**Exercise requirements:**
Output the following lines as a numbered list, omitting blank lines, covering all of the items.

___ Information provided

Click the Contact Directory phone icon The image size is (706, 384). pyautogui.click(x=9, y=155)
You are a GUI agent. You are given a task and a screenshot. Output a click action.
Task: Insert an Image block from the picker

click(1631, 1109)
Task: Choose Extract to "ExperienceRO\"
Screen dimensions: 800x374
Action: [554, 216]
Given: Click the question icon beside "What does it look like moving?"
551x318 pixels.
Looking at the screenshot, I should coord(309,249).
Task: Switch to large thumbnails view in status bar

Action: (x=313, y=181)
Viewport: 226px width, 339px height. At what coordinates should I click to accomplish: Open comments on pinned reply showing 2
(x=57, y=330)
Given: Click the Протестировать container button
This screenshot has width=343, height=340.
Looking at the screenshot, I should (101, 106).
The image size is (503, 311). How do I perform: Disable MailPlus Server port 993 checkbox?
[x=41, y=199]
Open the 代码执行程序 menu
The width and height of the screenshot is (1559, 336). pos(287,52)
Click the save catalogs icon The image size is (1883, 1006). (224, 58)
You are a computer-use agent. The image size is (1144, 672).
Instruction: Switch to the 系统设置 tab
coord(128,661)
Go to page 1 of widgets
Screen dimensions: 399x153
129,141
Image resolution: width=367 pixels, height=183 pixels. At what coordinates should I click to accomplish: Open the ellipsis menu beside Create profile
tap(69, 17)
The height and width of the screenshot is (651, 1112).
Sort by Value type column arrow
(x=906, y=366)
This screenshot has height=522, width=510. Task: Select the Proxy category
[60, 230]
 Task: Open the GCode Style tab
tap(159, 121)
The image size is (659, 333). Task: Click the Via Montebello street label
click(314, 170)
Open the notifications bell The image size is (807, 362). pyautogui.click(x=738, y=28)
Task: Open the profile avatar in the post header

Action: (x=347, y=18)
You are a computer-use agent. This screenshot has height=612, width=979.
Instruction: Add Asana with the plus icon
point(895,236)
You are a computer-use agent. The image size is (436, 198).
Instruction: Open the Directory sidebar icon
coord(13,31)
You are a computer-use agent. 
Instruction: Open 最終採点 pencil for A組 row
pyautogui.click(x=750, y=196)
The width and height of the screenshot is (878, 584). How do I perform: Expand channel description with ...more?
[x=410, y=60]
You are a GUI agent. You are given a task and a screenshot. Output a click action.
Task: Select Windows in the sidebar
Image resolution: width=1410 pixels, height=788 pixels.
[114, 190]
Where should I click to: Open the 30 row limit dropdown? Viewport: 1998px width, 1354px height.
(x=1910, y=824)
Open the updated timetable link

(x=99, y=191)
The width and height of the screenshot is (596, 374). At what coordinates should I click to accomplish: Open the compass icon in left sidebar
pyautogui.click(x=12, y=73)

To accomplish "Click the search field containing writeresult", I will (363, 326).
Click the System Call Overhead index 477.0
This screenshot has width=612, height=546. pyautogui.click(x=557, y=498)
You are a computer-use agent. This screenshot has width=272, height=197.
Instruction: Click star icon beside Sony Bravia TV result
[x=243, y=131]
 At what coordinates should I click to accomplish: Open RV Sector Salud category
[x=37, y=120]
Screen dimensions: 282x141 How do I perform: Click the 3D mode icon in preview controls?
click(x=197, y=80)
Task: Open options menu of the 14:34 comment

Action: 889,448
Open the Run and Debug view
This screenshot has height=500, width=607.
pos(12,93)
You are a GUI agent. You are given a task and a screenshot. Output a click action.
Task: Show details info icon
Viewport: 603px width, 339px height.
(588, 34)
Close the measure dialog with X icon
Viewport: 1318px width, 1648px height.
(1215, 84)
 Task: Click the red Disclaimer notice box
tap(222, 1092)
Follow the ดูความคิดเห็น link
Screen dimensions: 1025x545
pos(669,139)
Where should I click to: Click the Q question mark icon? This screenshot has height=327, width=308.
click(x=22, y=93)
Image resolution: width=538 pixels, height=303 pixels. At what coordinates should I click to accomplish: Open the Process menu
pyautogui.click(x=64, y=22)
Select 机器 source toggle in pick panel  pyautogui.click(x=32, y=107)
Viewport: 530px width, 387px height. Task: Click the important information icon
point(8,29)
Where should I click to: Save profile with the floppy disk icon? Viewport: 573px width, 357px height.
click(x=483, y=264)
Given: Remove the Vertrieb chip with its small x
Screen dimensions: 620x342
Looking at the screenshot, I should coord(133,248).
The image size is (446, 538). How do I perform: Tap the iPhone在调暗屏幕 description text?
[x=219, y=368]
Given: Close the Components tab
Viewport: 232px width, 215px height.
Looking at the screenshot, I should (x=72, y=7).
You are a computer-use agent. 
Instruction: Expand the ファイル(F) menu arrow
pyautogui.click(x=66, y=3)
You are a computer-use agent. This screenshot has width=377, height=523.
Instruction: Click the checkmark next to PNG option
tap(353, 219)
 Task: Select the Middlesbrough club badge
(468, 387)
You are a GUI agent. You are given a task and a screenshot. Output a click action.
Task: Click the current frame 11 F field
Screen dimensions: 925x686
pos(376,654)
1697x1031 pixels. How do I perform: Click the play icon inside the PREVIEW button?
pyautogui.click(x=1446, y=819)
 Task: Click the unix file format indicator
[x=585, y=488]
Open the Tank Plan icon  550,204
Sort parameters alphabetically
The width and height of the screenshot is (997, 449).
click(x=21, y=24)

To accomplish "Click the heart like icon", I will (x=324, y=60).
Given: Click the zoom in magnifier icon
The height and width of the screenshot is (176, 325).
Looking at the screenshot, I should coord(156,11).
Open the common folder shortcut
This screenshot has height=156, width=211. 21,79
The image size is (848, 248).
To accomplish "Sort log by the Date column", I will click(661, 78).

______

**Output of the exercise:**
1. Click the Contact Directory phone icon The image size is (706, 384). pyautogui.click(x=9, y=155)
2. You are a GUI agent. You are given a task and a screenshot. Output a click action.
3. Task: Insert an Image block from the picker
4. click(1631, 1109)
5. Task: Choose Extract to "ExperienceRO\"
6. Screen dimensions: 800x374
7. Action: [554, 216]
8. Given: Click the question icon beside "What does it look like moving?"
9. 551x318 pixels.
10. Looking at the screenshot, I should coord(309,249).
11. Task: Switch to large thumbnails view in status bar
12. Action: (x=313, y=181)
13. Viewport: 226px width, 339px height. At what coordinates should I click to accomplish: Open comments on pinned reply showing 2
14. (x=57, y=330)
15. Given: Click the Протестировать container button
16. This screenshot has width=343, height=340.
17. Looking at the screenshot, I should (101, 106).
18. The image size is (503, 311). How do I perform: Disable MailPlus Server port 993 checkbox?
19. [x=41, y=199]
20. Open the 代码执行程序 menu
21. The width and height of the screenshot is (1559, 336). pos(287,52)
22. Click the save catalogs icon The image size is (1883, 1006). (224, 58)
23. You are a computer-use agent. The image size is (1144, 672).
24. Instruction: Switch to the 系统设置 tab
25. coord(128,661)
26. Go to page 1 of widgets
27. Screen dimensions: 399x153
28. 129,141
29. Image resolution: width=367 pixels, height=183 pixels. At what coordinates should I click to accomplish: Open the ellipsis menu beside Create profile
30. tap(69, 17)
31. The height and width of the screenshot is (651, 1112).
32. Sort by Value type column arrow
33. (x=906, y=366)
34. This screenshot has height=522, width=510. Task: Select the Proxy category
35. [60, 230]
36.  Task: Open the GCode Style tab
37. tap(159, 121)
38. The image size is (659, 333). Task: Click the Via Montebello street label
39. click(314, 170)
40. Open the notifications bell The image size is (807, 362). pyautogui.click(x=738, y=28)
41. Task: Open the profile avatar in the post header
42. Action: (x=347, y=18)
43. You are a computer-use agent. This screenshot has height=612, width=979.
44. Instruction: Add Asana with the plus icon
45. point(895,236)
46. You are a computer-use agent. The image size is (436, 198).
47. Instruction: Open the Directory sidebar icon
48. coord(13,31)
49. You are a computer-use agent. 
50. Instruction: Open 最終採点 pencil for A組 row
51. pyautogui.click(x=750, y=196)
52. The width and height of the screenshot is (878, 584). How do I perform: Expand channel description with ...more?
53. [x=410, y=60]
54. You are a GUI agent. You are given a task and a screenshot. Output a click action.
55. Task: Select Windows in the sidebar
56. Image resolution: width=1410 pixels, height=788 pixels.
57. [114, 190]
58. Where should I click to: Open the 30 row limit dropdown? Viewport: 1998px width, 1354px height.
59. (x=1910, y=824)
60. Open the updated timetable link
61. (x=99, y=191)
62. The width and height of the screenshot is (596, 374). At what coordinates should I click to accomplish: Open the compass icon in left sidebar
63. pyautogui.click(x=12, y=73)
64. To accomplish "Click the search field containing writeresult", I will (363, 326).
65. Click the System Call Overhead index 477.0
66. This screenshot has width=612, height=546. pyautogui.click(x=557, y=498)
67. You are a computer-use agent. This screenshot has width=272, height=197.
68. Instruction: Click star icon beside Sony Bravia TV result
69. [x=243, y=131]
70.  At what coordinates should I click to accomplish: Open RV Sector Salud category
71. [x=37, y=120]
72. Screen dimensions: 282x141 How do I perform: Click the 3D mode icon in preview controls?
73. click(x=197, y=80)
74. Task: Open options menu of the 14:34 comment
75. Action: 889,448
76. Open the Run and Debug view
77. This screenshot has height=500, width=607.
78. pos(12,93)
79. You are a GUI agent. You are given a task and a screenshot. Output a click action.
80. Task: Show details info icon
81. Viewport: 603px width, 339px height.
82. (588, 34)
83. Close the measure dialog with X icon
84. Viewport: 1318px width, 1648px height.
85. (1215, 84)
86.  Task: Click the red Disclaimer notice box
87. tap(222, 1092)
88. Follow the ดูความคิดเห็น link
89. Screen dimensions: 1025x545
90. pos(669,139)
91. Where should I click to: Click the Q question mark icon? This screenshot has height=327, width=308.
92. click(x=22, y=93)
93. Image resolution: width=538 pixels, height=303 pixels. At what coordinates should I click to accomplish: Open the Process menu
94. pyautogui.click(x=64, y=22)
95. Select 机器 source toggle in pick panel  pyautogui.click(x=32, y=107)
96. Viewport: 530px width, 387px height. Task: Click the important information icon
97. point(8,29)
98. Where should I click to: Save profile with the floppy disk icon? Viewport: 573px width, 357px height.
99. click(x=483, y=264)
100. Given: Remove the Vertrieb chip with its small x
101. Screen dimensions: 620x342
102. Looking at the screenshot, I should coord(133,248).
103. The image size is (446, 538). How do I perform: Tap the iPhone在调暗屏幕 description text?
104. [x=219, y=368]
105. Given: Close the Components tab
106. Viewport: 232px width, 215px height.
107. Looking at the screenshot, I should (x=72, y=7).
108. You are a computer-use agent. 
109. Instruction: Expand the ファイル(F) menu arrow
110. pyautogui.click(x=66, y=3)
111. You are a computer-use agent. This screenshot has width=377, height=523.
112. Instruction: Click the checkmark next to PNG option
113. tap(353, 219)
114.  Task: Select the Middlesbrough club badge
115. (468, 387)
116. You are a GUI agent. You are given a task and a screenshot. Output a click action.
117. Task: Click the current frame 11 F field
118. Screen dimensions: 925x686
119. pos(376,654)
120. 1697x1031 pixels. How do I perform: Click the play icon inside the PREVIEW button?
121. pyautogui.click(x=1446, y=819)
122.  Task: Click the unix file format indicator
123. [x=585, y=488]
124. Open the Tank Plan icon  550,204
125. Sort parameters alphabetically
126. The width and height of the screenshot is (997, 449).
127. click(x=21, y=24)
128. To accomplish "Click the heart like icon", I will (x=324, y=60).
129. Given: Click the zoom in magnifier icon
130. The height and width of the screenshot is (176, 325).
131. Looking at the screenshot, I should coord(156,11).
132. Open the common folder shortcut
133. This screenshot has height=156, width=211. 21,79
134. The image size is (848, 248).
135. To accomplish "Sort log by the Date column", I will click(661, 78).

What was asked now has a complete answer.